NEW YORK, NY.- Park Avenue Armory today unveiled a collaborative, site-specific commission by Jacques Herzog, Pierre de Meuron, and Ai Weiwei. The immersive, interactive installation, Hansel & Gretel, fills the Armory’s Wade Thompson Drill Hall and extends into the first floor of the Head House, creating an eerie landscape permeated by modern-day surveillance. Placing visitors in the position of the observed and the observer, the multilayered work submerges audiences in an environment where their every movement is tracked and monitored.

Co-curated by Tom Eccles and Hans-Ulrich Obrist, the project is the 49th Drill Hall engagement to be mounted since Park Avenue Armory transformed the building into a cultural center for unconventional work, and follows such milestone installations as tears become…streams become…by Douglas Gordon and Hélène Grimaud (2014), WS by Paul McCarthy (2013), and the event of a thread by Ann Hamilton (2013) Hansel & Gretel also marks 15 years of collaboration between Herzog, de Meuron, and Ai, who have worked together on the 2012 Serpentine Gallery Pavilion and the National Stadium in Beijing, created for the 2008 Summer Olympics and coined the “Bird’s Nest” for its exterior façade of interwoven steel. Herzog & de Meuron are also currently leading the ongoing revitalization of the Armory’s historic building, thus bringing a depth of knowledge of the Armory’s physicality to this project.

“Hansel & Gretel extends dynamic creative synergies that exist between the practices of Jacques, Pierre, and Weiwei and adds a new dimension to the imaginative, monumental work they’ve created together” said Pierre Audi, the Armory’s Artistic Director. “Weiwei is an artist who has an innate understanding of the impact that built environments have on the artistic experience—as well as the direct experience of being watched 24/7. Jacques and Pierre bring deep experience of the emotional interplay between the public and private domain.
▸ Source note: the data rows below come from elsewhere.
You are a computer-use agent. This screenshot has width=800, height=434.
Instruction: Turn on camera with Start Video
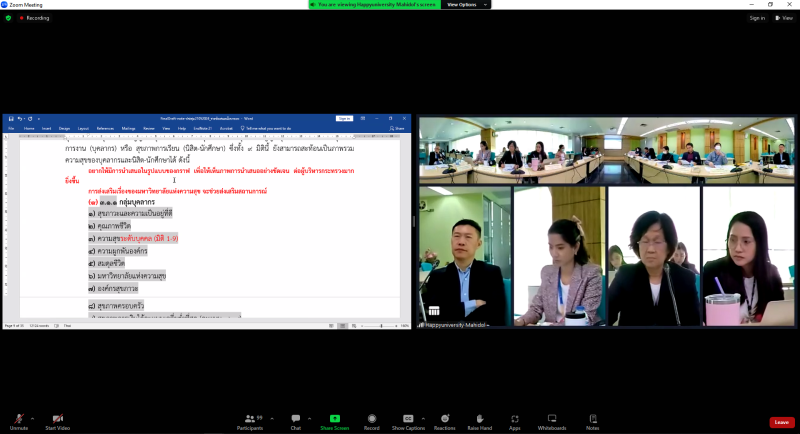click(58, 422)
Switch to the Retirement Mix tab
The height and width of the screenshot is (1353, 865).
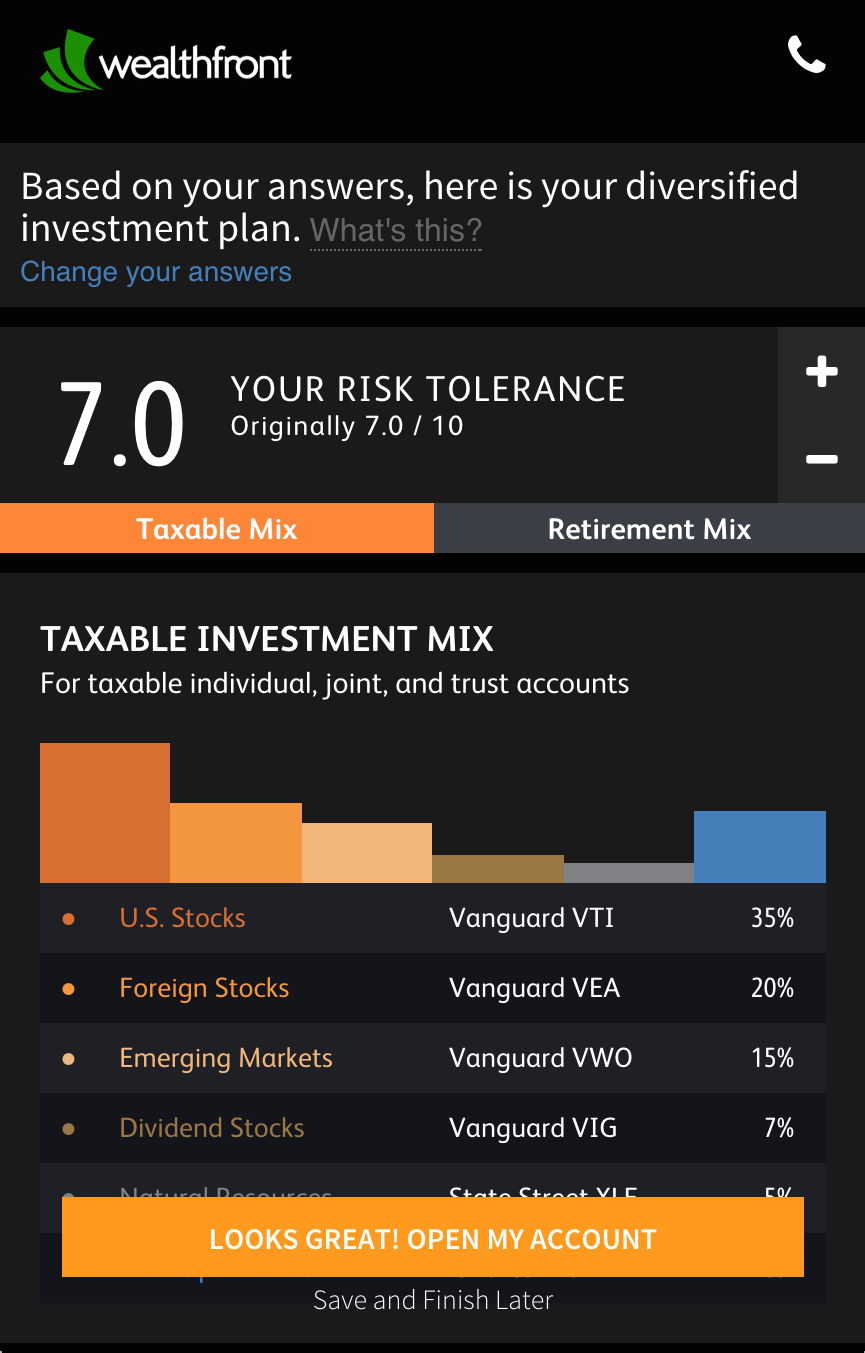(x=649, y=529)
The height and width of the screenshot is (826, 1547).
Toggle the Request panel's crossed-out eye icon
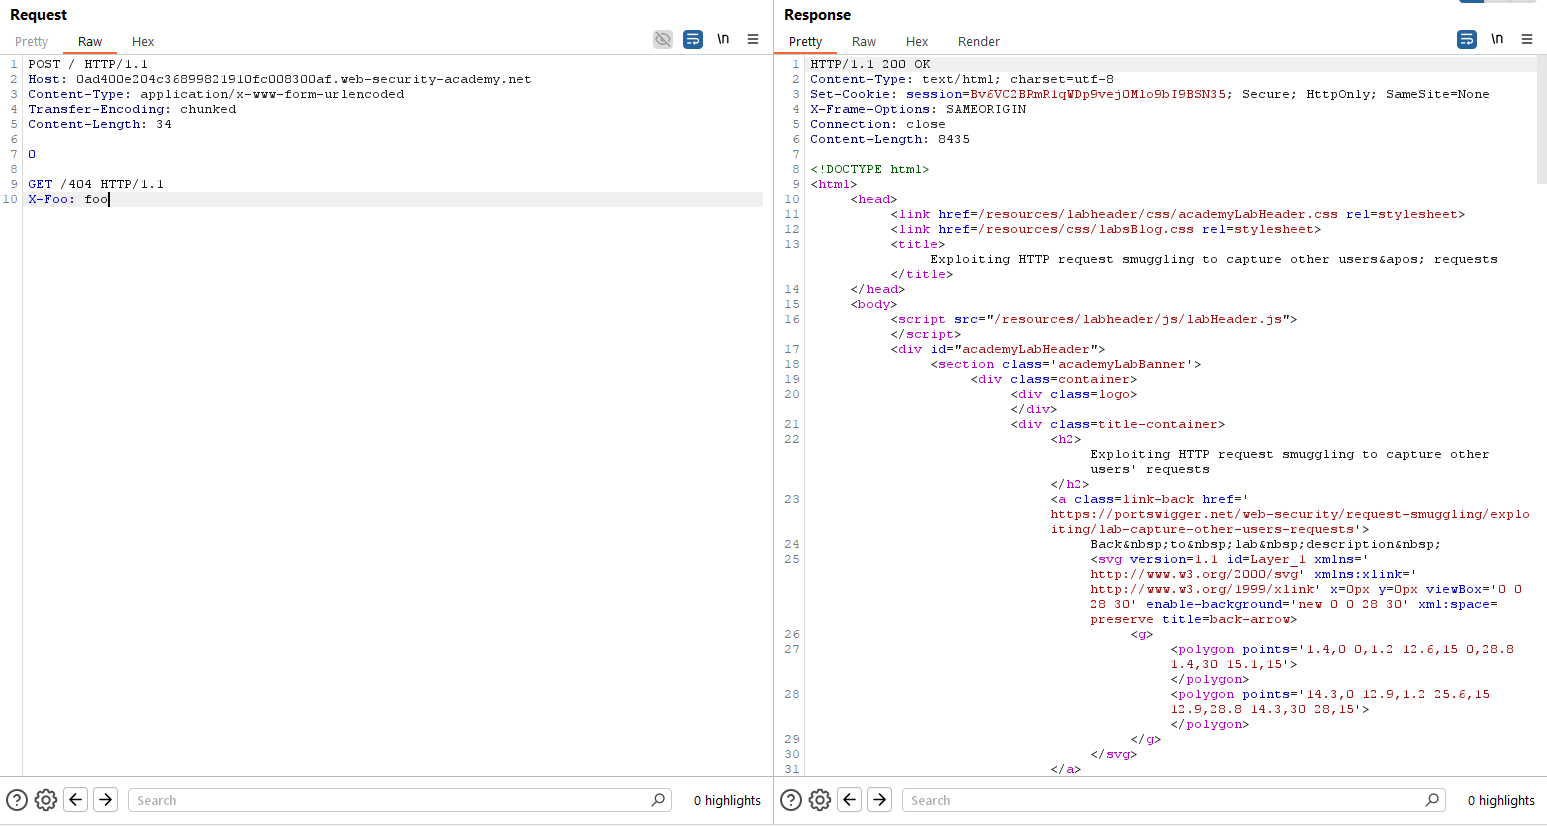[662, 39]
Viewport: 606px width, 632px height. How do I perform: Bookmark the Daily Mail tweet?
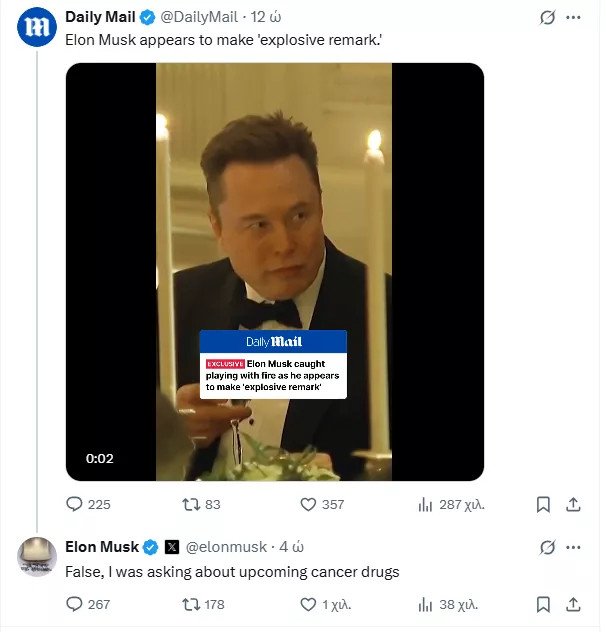(543, 505)
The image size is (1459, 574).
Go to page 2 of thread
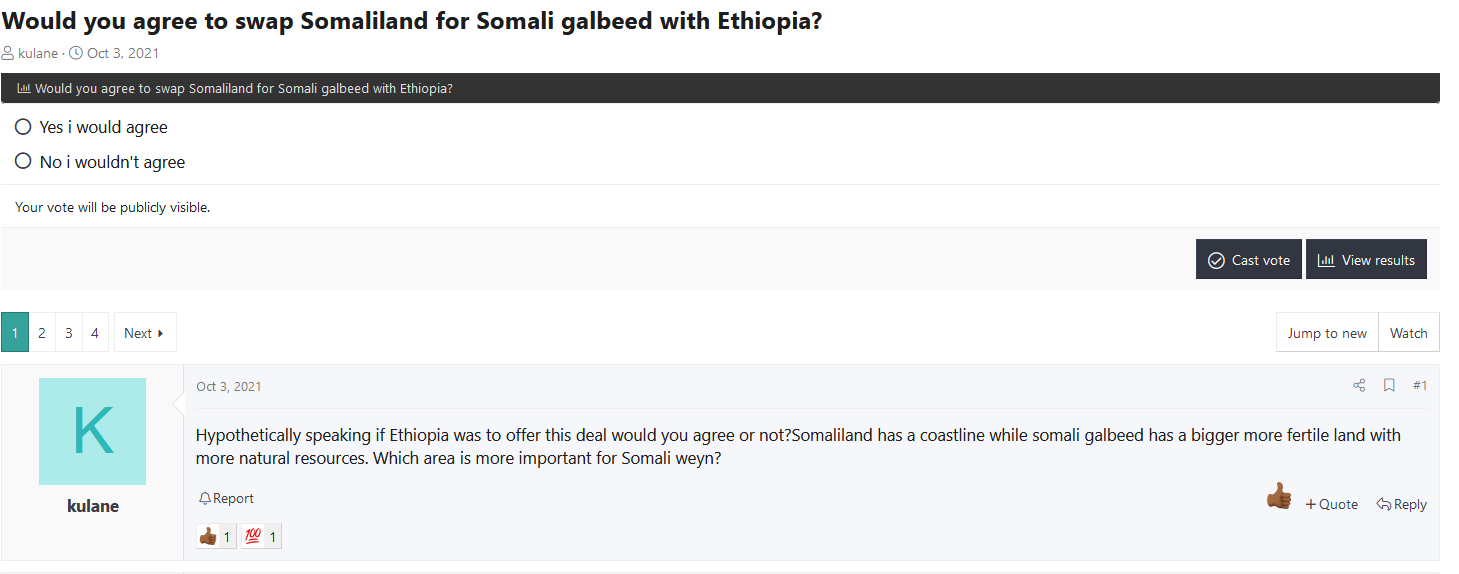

Together they provide the ideal complement in pushing each other’s practices.”

The artists conjure up an environment that envelops visitors and transforms them into active elements in the work. Visitors make their way through the Armory’s bunkers and are plunged into darkness until they encounter a 5-foot high bluff filling the cavernous space of the Drill Hall. As they navigate a disorienting terrain, their movement is recorded by infrared cameras, broadcast to a global online audience, and fed back into the installation. A white light follows the path of each individual across the Drill Hall, creating a visual record of visitors’ movements before vanishing into the darkness behind them. With each step, the visitors’ image is projected back onto the floor, becoming interrupted by shadows formed by surveillance drones that periodically survey the Drill Hall. The experience inverts the fairytale of Hansel & Gretel—instead of purposively leaving a trail to avoid getting lost, the surreptitious tracking of visitors makes it impossible to hide their location.

Visitors transition into the role of the observer when entering the Head House, where they will be confronted by their own image as well as streaming footage from the Drill Hall. This “surveillance laboratory” simultaneously serves as a covert monitoring hub that makes participants cognizant of the extent to which they were being watched as well as a forum for visitors to discuss the ethics and societal impact of the growing culture of surveillance. A range of materials on the topics of drones and surveillance technology will be available on iPads with opportunities for visitors to use facial recognition software on themselves and peer back into the Drill Hall through a peephole as others traverse the installation. An accompanying website with additional resources and a live video stream is available via the Armory’s website.

“This project provides a powerful lens for examining surveillance as one of the defining social phenomena of our time and provokes pressing questions about the right to privacy in a hyper-monitored world,” said Rebecca Robertson, Executive Producer and President of Park Avenue Armory. “In this work, Jacques, Pierre, and Weiwei have fostered a robust dialogue with our building to create a thought-provoking, immersive experience that explores how surveillance transforms public space into a controlled environment where individuals forfeit their anonymity.”